Breaking Clean: Blizzard of 1965
Snow had frozen a crust across each back, down each side, smoothing away evidence of the dark hair beneath. Pounds of ice sheathed their heads and hung in cones from their noses to the ground, breath grown solid in the bitter cold…. It was the only noise the cows made as Dad walked among them. They stood motionless, though his steps creaked and squawked against the snow inches from their lowered heads. Eyes sealed tight under an inch of milky ice, they waited, blind and dumb, rigid with shock. (54)
Blunt, Judy. Breaking Clean. New York: Knopf, 2002.
About the Book
Judy Blunt was born into a third generation of Montana homesteaders. Breaking Clean covers the first 30 years of her life in rural communities near Malta, culminating with her critical move across the state to attend college in Missoula.
Breaking Clean won the Whiting Writers’ Award, the PEN/Jerard Fund Award, Mountains and Plains Nonfiction Book Award, Willa Cather Literary Award, and was one of the New York Times’ Notable Books.
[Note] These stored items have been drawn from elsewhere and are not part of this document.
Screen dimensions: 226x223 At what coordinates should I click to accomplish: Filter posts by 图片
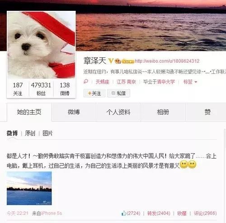[47, 133]
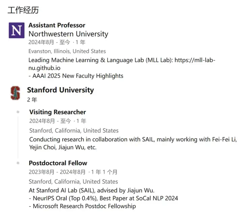243x215 pixels.
Task: Click the 2023年8月 - 2024年8月 date range
Action: (x=57, y=172)
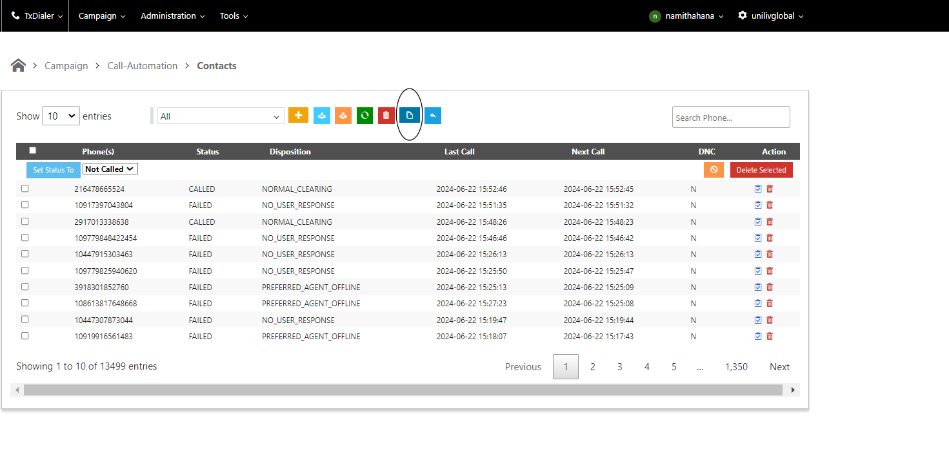The image size is (949, 451).
Task: Open the Campaign menu in top bar
Action: pos(102,16)
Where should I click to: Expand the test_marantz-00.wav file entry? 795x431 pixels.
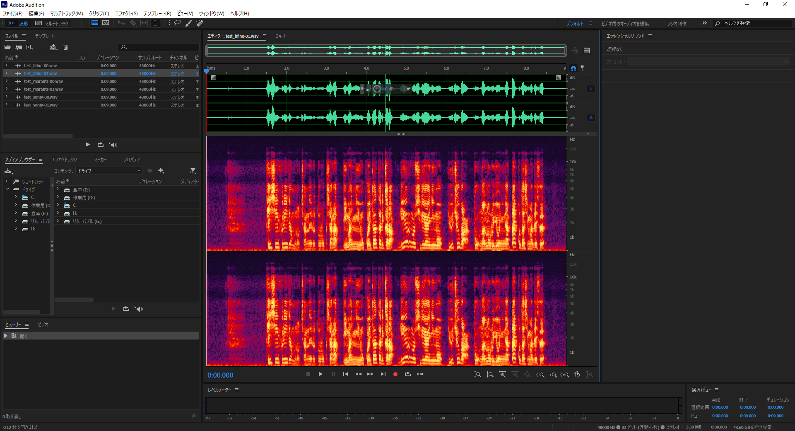tap(7, 81)
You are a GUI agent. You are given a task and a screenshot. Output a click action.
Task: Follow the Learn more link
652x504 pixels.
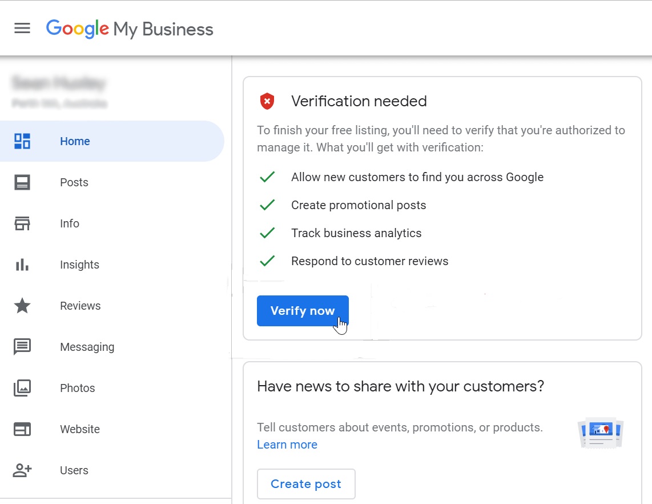[x=287, y=445]
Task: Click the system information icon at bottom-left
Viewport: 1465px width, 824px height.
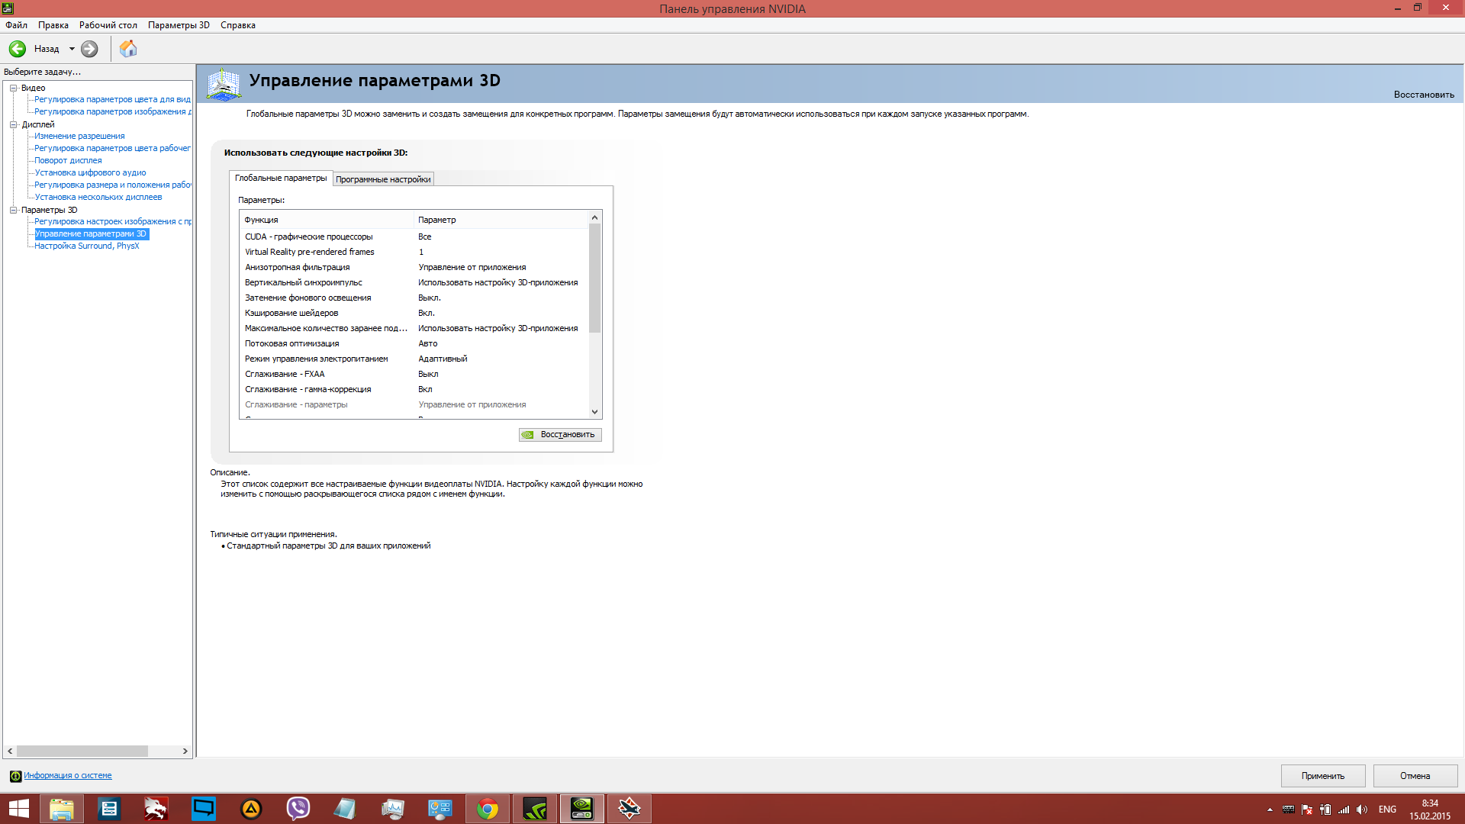Action: [x=15, y=776]
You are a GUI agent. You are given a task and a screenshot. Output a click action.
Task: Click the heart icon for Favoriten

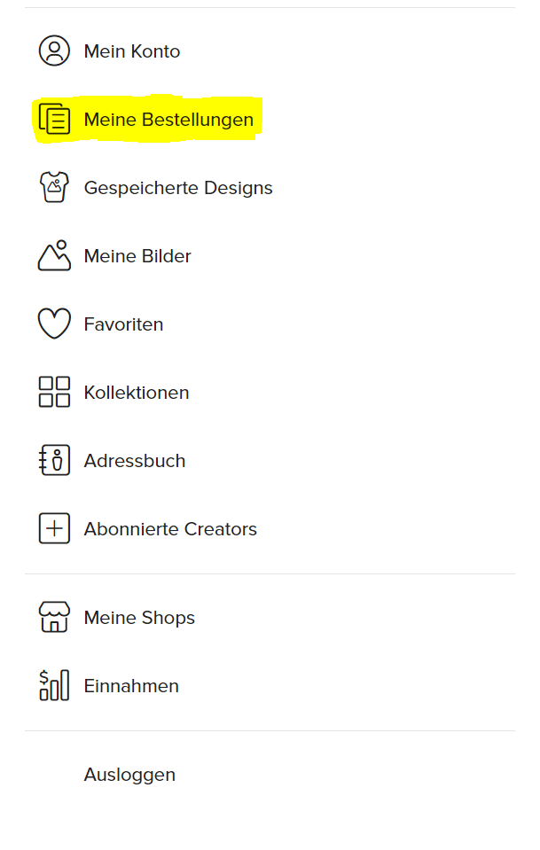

While the settings in Breaking Clean are clearly drawn from actual locales, it is understood that the book—including its places—is ultimately the product of the author’s imagination. The intent of this literary map is to enrich the reading experience by interpreting those places, not to render them literally or definitively.
About the Author
Married to a local rancher at age 18, Blunt had three children over the next 13 years. As her story unfolds in Breaking Clean, Blunt’s desire to explore life beyond the ranch increases. Eventually, her curiosity and courage prevail. “A decade after leaving Phillips County, I find that place defines my voice as a writer as surely as it once defined my life.” (Judy Blunt, from an interview with Random House Publishers)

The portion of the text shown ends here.